:: Activity ::
In the data below, find each line containing the string "dialog" and return it.
________________
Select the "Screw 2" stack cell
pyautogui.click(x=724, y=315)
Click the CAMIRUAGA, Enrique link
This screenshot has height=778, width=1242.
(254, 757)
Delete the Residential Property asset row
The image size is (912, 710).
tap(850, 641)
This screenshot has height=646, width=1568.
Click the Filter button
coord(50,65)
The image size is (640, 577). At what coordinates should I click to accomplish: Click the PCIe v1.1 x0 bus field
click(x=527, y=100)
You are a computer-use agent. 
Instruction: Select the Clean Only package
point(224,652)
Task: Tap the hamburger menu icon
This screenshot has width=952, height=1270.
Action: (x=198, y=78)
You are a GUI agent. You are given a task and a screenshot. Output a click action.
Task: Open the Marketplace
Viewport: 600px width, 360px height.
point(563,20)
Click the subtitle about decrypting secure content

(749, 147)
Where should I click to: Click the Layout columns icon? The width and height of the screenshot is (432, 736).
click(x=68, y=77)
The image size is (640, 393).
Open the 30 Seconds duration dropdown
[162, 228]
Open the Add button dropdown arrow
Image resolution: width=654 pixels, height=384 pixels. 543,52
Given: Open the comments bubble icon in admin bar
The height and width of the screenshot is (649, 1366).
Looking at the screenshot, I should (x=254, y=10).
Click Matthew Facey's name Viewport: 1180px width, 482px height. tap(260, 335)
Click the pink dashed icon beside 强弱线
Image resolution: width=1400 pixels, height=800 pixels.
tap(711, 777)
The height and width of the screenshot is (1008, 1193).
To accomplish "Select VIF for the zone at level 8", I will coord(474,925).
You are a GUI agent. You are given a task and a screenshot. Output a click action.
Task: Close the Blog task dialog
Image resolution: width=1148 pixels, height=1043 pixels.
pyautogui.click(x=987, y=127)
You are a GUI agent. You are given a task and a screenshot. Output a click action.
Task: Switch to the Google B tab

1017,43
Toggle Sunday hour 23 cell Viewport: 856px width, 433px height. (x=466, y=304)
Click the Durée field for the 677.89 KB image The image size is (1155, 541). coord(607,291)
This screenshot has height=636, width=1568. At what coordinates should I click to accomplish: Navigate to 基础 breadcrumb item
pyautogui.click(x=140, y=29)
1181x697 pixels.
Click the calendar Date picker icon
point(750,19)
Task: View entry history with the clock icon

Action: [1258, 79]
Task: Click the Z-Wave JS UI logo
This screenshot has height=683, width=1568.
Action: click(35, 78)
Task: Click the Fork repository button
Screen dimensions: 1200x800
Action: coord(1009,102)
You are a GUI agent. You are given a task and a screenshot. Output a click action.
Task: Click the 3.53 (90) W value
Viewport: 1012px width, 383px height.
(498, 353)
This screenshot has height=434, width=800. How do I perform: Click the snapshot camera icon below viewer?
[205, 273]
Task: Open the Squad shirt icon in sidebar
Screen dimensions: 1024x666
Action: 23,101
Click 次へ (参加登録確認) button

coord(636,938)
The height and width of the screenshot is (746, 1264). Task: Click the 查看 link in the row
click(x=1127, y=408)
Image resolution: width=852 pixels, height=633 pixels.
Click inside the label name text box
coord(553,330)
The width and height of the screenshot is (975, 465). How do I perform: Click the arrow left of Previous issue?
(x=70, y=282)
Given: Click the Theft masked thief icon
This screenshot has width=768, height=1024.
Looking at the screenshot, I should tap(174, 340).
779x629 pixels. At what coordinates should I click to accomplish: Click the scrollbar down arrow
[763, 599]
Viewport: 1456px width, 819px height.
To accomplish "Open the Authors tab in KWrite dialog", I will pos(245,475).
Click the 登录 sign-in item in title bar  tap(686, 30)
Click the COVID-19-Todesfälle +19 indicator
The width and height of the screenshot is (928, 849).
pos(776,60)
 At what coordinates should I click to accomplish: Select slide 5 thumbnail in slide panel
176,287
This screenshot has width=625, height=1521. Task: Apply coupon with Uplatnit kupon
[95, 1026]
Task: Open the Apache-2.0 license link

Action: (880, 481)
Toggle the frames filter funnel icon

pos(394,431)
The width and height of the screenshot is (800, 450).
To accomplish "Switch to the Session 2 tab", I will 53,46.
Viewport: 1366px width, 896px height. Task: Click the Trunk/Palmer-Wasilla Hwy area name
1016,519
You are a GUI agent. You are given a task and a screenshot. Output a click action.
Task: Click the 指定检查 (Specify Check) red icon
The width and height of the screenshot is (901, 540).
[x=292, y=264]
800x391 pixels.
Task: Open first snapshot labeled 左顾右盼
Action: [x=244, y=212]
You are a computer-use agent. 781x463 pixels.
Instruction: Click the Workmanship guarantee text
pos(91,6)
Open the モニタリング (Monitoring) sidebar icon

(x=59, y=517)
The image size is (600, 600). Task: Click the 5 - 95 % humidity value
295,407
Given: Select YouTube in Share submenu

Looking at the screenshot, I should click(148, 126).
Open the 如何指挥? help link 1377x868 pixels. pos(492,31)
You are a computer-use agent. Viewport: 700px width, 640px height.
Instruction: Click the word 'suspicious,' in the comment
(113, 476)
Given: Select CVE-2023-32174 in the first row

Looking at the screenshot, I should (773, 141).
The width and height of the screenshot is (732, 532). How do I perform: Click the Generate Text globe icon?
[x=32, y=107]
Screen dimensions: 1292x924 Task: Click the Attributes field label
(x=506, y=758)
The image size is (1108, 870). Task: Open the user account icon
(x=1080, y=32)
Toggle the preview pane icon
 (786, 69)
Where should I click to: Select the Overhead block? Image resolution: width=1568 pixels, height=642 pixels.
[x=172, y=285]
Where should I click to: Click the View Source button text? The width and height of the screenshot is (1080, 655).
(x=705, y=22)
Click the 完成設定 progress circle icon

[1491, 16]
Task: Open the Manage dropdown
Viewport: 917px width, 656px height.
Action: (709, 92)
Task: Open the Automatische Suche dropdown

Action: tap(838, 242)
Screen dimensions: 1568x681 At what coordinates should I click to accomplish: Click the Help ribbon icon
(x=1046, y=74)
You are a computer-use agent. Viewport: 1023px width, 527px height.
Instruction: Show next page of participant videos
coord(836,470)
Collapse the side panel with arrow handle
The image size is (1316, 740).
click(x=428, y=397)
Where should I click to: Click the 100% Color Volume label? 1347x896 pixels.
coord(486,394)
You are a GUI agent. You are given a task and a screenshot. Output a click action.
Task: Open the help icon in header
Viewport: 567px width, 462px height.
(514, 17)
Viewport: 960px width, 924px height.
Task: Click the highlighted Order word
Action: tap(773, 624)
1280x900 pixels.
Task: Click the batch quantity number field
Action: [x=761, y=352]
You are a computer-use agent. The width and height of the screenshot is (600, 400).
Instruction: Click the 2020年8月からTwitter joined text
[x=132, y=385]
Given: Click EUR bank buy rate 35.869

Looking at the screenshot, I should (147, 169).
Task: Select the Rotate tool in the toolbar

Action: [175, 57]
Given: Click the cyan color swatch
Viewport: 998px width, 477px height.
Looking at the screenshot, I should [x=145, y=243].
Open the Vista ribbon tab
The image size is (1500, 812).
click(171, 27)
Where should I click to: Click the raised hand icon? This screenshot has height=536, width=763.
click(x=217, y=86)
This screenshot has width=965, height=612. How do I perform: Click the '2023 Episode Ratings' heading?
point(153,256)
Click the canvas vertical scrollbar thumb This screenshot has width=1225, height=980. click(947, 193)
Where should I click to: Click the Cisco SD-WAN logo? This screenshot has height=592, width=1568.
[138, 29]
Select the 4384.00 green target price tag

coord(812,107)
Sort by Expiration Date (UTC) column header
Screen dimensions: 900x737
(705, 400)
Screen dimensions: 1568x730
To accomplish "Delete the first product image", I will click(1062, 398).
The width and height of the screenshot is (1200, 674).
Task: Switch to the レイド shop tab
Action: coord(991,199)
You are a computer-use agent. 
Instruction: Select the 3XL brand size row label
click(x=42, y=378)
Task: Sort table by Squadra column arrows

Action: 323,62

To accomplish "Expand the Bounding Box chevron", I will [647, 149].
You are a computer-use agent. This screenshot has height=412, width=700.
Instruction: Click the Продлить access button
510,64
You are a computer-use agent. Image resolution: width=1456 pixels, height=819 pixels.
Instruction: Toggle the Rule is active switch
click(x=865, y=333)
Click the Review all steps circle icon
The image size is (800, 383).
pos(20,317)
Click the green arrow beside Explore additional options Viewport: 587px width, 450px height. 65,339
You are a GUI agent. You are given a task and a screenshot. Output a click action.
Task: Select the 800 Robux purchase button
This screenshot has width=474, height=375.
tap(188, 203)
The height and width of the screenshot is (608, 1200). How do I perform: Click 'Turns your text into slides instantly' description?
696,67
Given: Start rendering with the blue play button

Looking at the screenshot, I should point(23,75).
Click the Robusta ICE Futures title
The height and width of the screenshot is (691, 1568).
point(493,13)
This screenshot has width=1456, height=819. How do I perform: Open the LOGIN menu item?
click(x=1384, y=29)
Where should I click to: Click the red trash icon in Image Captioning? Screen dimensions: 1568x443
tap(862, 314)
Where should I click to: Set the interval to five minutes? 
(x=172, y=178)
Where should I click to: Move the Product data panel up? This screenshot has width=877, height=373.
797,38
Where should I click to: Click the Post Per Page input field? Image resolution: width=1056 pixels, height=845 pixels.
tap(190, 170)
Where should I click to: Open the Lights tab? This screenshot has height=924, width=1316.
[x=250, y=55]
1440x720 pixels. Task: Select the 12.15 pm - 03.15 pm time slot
________________
:: Exercise result ::
Task: Close the Blog task dialog
To accomplish "Open the Authors tab in KWrite dialog", I will pos(245,475).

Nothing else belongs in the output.